The Most Tax Efficient Way To Contribute to Charity in 2020
Federal tax benefits for the charitably-inclined have undergone a seismic shift over the past three years. Between the Tax Cuts and Jobs Act of 2017, the SECURE Act of 2019, and the three acts passed earlier this year collectively known as the CARES Act, the federal government has not only changed the rules but has even built in some traps for the unwary. Although the choices are more complex than in the past, there is an optimal tax deduction strategy that can be followed this year depending on your age and tax status.
The background: because of the limits placed on state and local income and property tax deductibility starting in 2018, many taxpayers found themselves unable to itemize deductions, consequently eliminating a sizeable portion of charitable contributions that had previously been deductible. As a result the alternative of bunching multiple-year contributions through donor-advised funds (DAFs) has become popular. Many retirees over age 70 ½ also turned to their IRAs, converting their required minimum distributions (RMDs) into qualified charitable deductions (QCDs) for their charitable donations (see https://www.cognizantwealth.com/2019/01/18/how-still-to-get-charitable-tax-deductions/). This approach eliminated the taxes that would ordinarily have been owed on the RMDs, effectively providing the equivalent of a charitable tax deduction.

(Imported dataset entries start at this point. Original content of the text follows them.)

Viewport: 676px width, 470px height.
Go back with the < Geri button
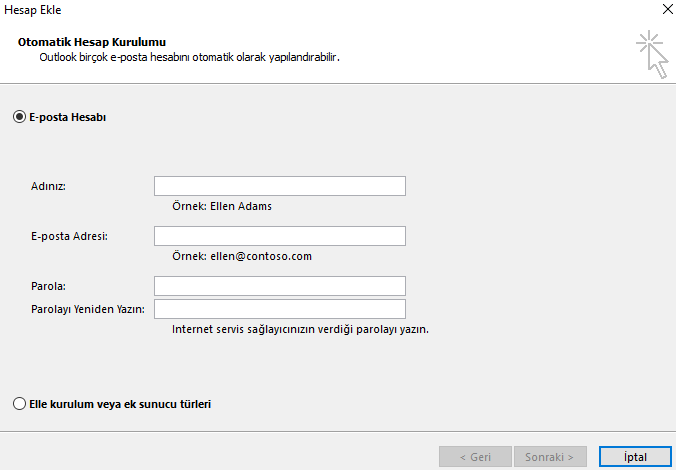(x=474, y=457)
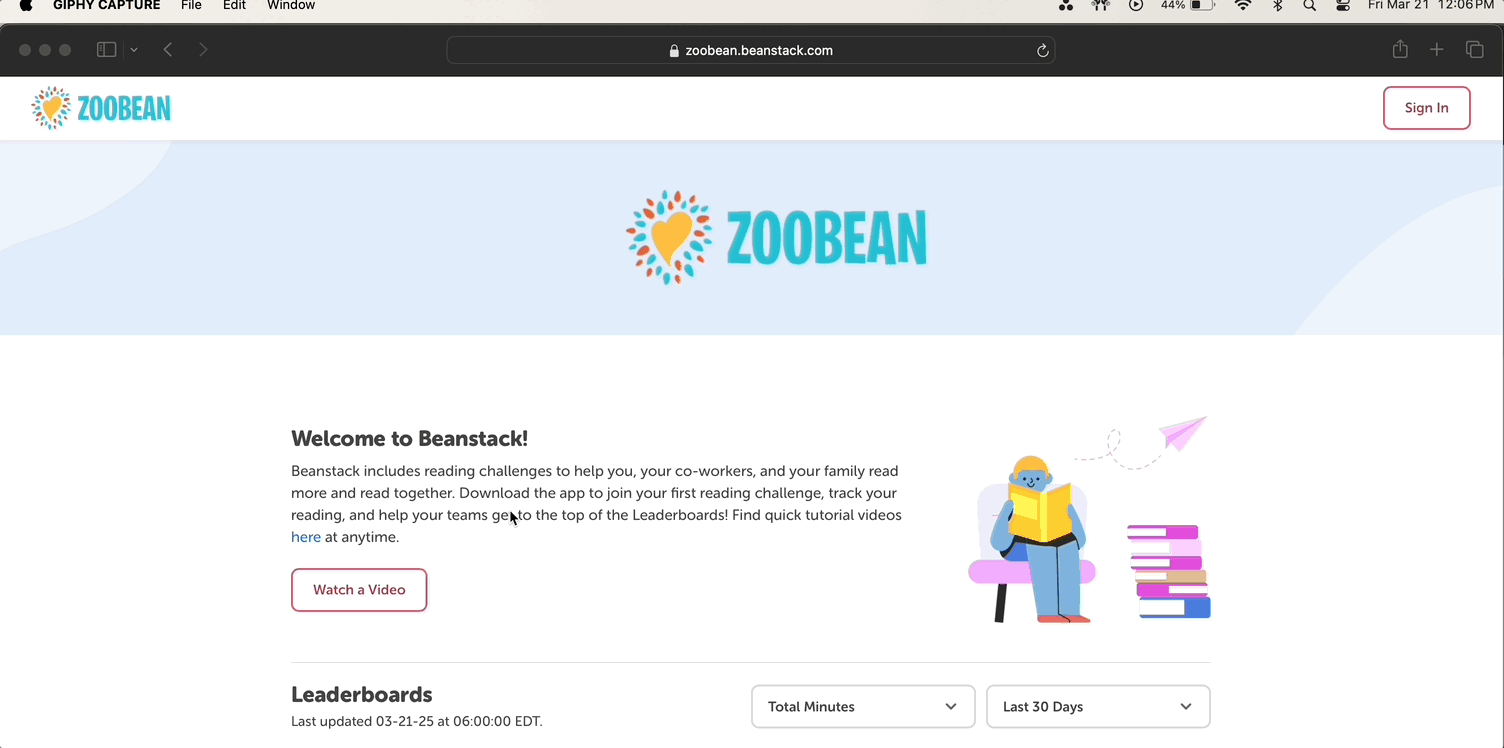Open the Window menu
This screenshot has height=748, width=1504.
tap(290, 6)
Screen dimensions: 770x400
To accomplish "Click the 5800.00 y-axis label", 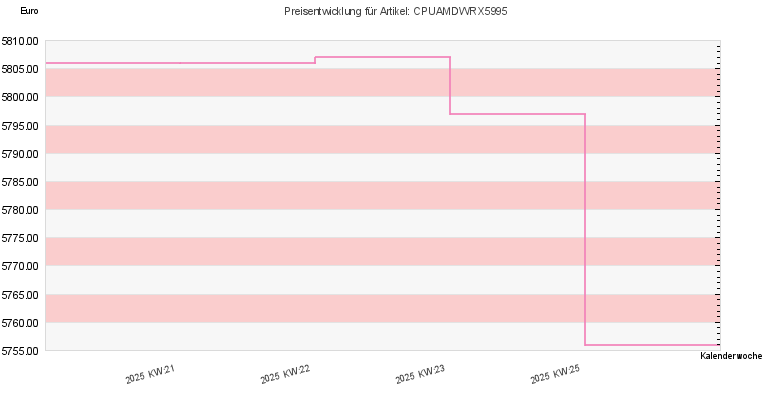I will point(20,97).
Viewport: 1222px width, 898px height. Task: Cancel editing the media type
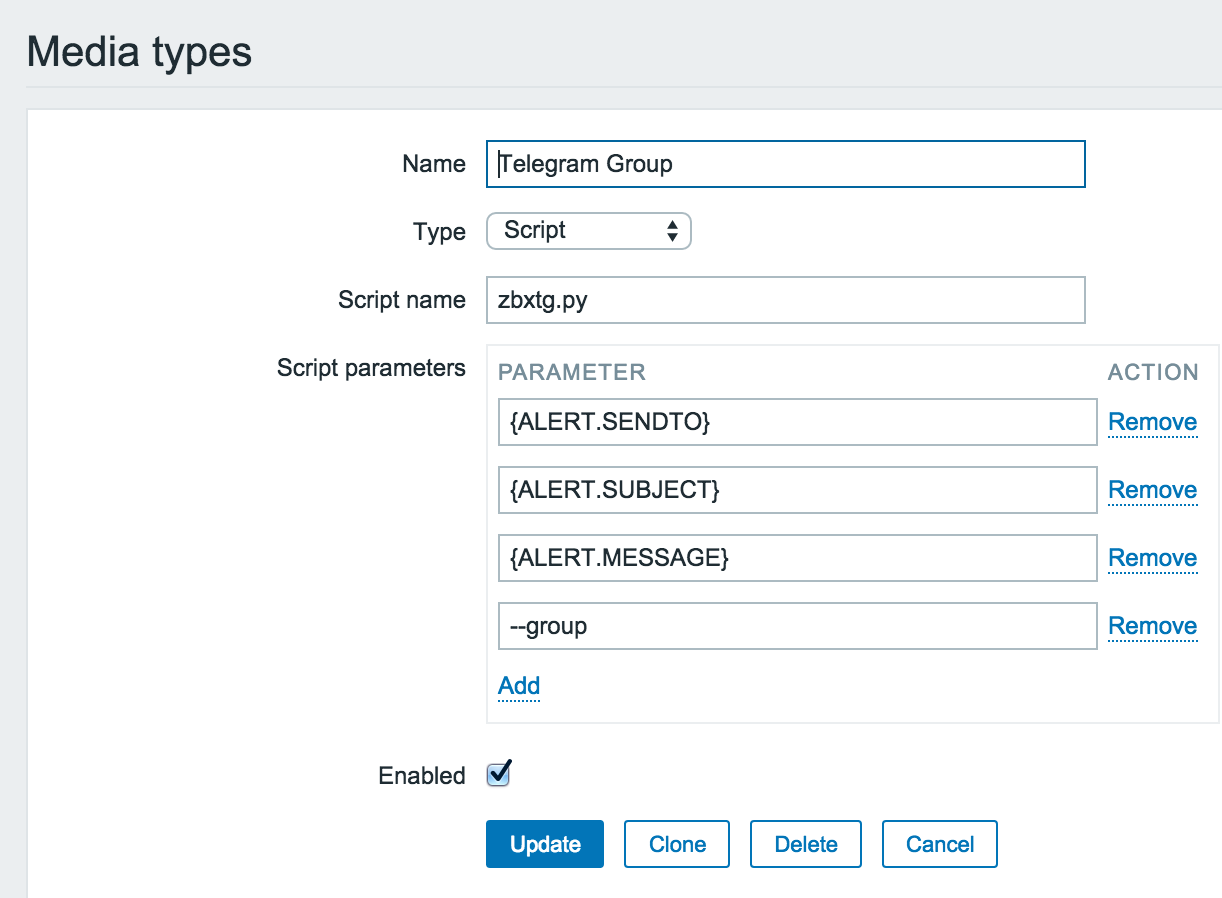pos(940,844)
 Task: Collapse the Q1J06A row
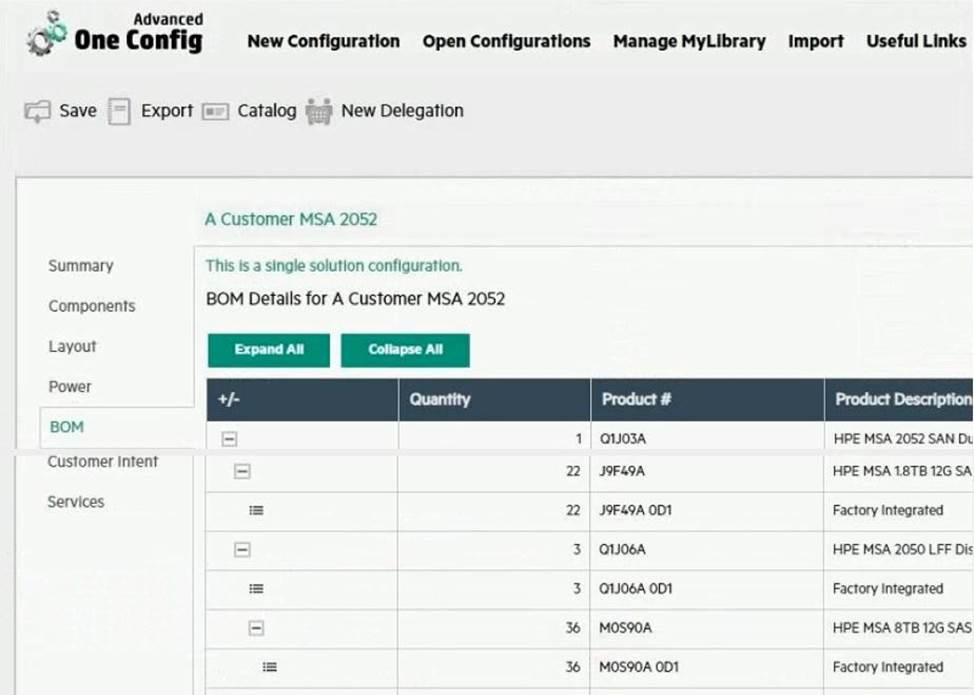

The CARES Act added another wrinkle by allowing a deduction for up to $300 of charitable donations for taxpayers unable to itemize deductions. So which of the above choices is the best strategy to follow?
- All taxpayers taking the standard deduction should take advantage of the “above-the-line” $300 deduction in 2020 for your first $300 of charitable contributions made in cash. Not only will that reduce your taxes, it will reduce your AGI which (if you’re a senior) could lower your Medicare premiums and social security taxability.
- If you plan to contribute more than $300, the most efficient way to do it depends on your situation. For retirees over the age of 70 ½, QCDs taken from IRAs remains the second best way to ensure every dollar you give away (up to $100K) results in a full tax deduction. However, an anti-abuse provision in the SECURE Act prevents seniors who are still working from getting the full deduction for QCDs. If you continue to contribute to your IRA past the age of 70 ½, you are prohibited from taking any QCDs until the RMDs you’ve taken exceed all your post-70 ½ contributions. But there is a workaround if you’re married. Since IRA accounts are individually owned, you can still contribute to one spouse’s IRA while taking QCDs from the other spouse’s IRA, then reverse that process the following year. Although you may be giving up an additional $7K deduction for your spouse, it’s still the second best way to get a full charitable tax deduction.
- If you are younger than 70 ½, using a DAF to bunch contributions (but spread the charitable distributions over several years) is the third best way to get at least a partial tax deduction every couple of years. It requires you to itemize deductions (which eliminates the ability to take the $300 above-the-line deduction the same year), but you can always alternate between the two. If you donate highly appreciated stock rather than cash the tax benefit is even greater.
If you are a very high net-worth family there are more complex techniques involving charitable trusts and even family foundations that might be even more tax-beneficial depending on your charitable goals and situation. Suffice it to say that despite the new complexities, you can still get a tax break by giving. That’s remains a pretty good deal!